EntityKey as defined is very well suited as a Map key, and contains uses the EntityKey for just that
Sanne Grinovero
@Sanne
Jan 22 2014 18:00
it doesn't take very long, but it's responsible for a large % of the EntityKey instances still being allocated after our first round of cleanups
Steve Ebersole
@sebersole
Jan 22 2014 18:02
ok, so it is strictly an allocation fix
Not sure what to say tbh. I understand the desire to remove the allocations, but to me I just keep coming back to the question of the readability of contains(Object,int) versus contains(EntityKey)
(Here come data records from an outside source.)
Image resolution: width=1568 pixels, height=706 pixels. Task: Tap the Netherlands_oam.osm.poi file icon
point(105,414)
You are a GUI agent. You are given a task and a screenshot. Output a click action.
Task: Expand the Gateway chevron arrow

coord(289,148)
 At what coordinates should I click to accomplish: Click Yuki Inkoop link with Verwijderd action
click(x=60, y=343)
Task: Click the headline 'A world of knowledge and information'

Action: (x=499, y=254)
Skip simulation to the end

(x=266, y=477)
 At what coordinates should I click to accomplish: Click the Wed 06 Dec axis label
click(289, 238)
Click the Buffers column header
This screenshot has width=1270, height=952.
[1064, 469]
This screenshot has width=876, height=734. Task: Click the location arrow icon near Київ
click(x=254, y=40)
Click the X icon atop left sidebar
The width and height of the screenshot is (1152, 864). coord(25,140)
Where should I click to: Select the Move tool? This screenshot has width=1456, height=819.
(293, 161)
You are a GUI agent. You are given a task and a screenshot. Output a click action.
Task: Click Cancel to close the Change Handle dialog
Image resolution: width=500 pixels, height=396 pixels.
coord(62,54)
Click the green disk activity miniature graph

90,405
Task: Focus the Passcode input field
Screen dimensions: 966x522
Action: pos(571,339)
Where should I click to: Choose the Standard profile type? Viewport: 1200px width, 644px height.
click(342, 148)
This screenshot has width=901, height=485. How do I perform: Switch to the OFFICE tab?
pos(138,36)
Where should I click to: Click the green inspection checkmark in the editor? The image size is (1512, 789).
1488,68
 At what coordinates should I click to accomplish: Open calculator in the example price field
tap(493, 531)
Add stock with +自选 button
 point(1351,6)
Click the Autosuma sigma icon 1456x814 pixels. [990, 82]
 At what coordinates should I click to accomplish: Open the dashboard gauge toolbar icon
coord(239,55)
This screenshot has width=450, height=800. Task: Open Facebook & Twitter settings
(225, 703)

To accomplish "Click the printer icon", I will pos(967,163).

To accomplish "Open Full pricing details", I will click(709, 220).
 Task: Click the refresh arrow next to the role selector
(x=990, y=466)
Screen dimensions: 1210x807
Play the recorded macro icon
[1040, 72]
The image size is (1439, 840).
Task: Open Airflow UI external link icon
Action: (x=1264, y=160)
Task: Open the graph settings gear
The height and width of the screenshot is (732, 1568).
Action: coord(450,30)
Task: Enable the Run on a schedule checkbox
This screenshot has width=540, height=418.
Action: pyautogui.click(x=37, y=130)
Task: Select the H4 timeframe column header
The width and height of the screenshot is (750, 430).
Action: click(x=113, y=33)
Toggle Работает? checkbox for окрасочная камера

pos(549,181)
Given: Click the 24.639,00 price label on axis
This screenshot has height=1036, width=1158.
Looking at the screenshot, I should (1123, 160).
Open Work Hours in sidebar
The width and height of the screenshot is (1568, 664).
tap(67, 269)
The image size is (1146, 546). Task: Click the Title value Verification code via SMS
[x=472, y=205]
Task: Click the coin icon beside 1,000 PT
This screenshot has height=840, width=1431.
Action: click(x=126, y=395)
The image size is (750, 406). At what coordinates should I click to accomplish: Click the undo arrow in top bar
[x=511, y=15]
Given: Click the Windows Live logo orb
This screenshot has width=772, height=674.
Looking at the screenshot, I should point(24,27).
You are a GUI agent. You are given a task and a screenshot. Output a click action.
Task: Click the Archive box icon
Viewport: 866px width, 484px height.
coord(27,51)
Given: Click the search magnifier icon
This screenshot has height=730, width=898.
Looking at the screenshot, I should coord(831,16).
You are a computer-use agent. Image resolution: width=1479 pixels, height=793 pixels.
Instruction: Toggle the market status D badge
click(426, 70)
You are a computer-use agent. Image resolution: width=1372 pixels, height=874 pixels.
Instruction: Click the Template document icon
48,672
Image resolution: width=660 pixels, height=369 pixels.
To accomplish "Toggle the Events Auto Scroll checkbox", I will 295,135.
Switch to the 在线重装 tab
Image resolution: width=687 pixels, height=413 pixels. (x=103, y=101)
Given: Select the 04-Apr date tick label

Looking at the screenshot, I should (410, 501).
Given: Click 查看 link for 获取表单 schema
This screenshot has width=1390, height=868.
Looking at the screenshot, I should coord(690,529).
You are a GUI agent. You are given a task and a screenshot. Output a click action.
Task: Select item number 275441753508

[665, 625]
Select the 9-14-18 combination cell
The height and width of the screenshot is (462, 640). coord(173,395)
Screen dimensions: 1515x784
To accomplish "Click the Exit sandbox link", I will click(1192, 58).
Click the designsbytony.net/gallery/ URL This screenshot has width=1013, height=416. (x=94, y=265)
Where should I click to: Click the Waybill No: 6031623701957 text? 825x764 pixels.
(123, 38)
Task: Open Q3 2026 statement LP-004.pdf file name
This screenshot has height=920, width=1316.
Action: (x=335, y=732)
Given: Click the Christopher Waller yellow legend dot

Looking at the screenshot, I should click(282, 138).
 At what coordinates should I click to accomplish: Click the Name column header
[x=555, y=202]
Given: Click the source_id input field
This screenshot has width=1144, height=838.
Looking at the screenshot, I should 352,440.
Object, int is about as non-directive as you can get
( technically it would be Serializable, int )
Sanne Grinovero
@Sanne
Jan 22 2014 18:06
yea I'm with you on that. I just couldn't think of something better than to overhaul the whole internal container .. :worried:
Steve Ebersole
@sebersole
Jan 22 2014 18:07
how about a compromise : contains(Serializable, EntityPersister)
Sanne Grinovero
@Sanne
Jan 22 2014 18:07
we'd probably just need to focus on your other fix, the one you identified yesterday, and then get new figures to see where we stand
Steve Ebersole
@sebersole
Jan 22 2014 18:07
in terms of API its little more directive; still avoids the need for allocating a key object; and can still use the type of structures you suggest interanlly
my "other fix"... you mean a singleton entry for uninitialized entities?
Sanne Grinovero
@Sanne
Jan 22 2014 18:08
that compromise doesn't look too bad. I'm just a bit afraid that it's going to navigate in two hashmaps, so while we relax the allocation cost it might fire back on CPU cost..
yes, the HHH issue you shared with stale yesterday
Steve Ebersole
@sebersole
Jan 22 2014 18:09
not necessarily wrt 2 map lookups
like I said above, if EntityPersister knows about its ordinal...
Sanne Grinovero
@Sanne
Jan 22 2014 18:10
oooooh right love that
Steve Ebersole
@sebersole
Jan 22 2014 18:10
wrt HHH and EntityEntry, there is a rub
which is why i started explaining the trinity
today EntityEntry is used to hold what is conceptually (and physically) the EntityKey
which precludes it from being used in a singleton manner
we wold need to devise a way to remove the {persister,id} info from EntityEntry
Sanne Grinovero
@Sanne
Jan 22 2014 18:26
you need those values even for the "placeholder" use case?
Steve Ebersole
@sebersole
Jan 22 2014 18:27
again @Sanne this goes back to the fact that I cannot resolve these things completely reflexively
given an EntityEntry (aside from the values stored on EntityEntry) there is no way for me to know the entity instance nor the key to which it corresponds
thats what needs to be addressed
Sanne Grinovero
@Sanne
Jan 22 2014 18:48
right, but for the placeholder case I thought you would replace the EntityEntry instance - which is very large - with some very small object, which only has essentially the usual couple to identify what exactly is being placeholded for
interestingly it's another situation in which the placeholder could essentially be the {id} without any wrapping, if you happen to store these in separate containers for each type
Steve Ebersole
@sebersole
Jan 22 2014 19:06

The idea was to use a single(ton) EntityEntry instance for all the uninitialized cases. But the end-game is the same no matter what, we need to be able to resolve the "entity key" info given a EntityEntry.

I don't think forcing some other type of object into the EntityEntry maps is a good choice. You are just asking for problems imho.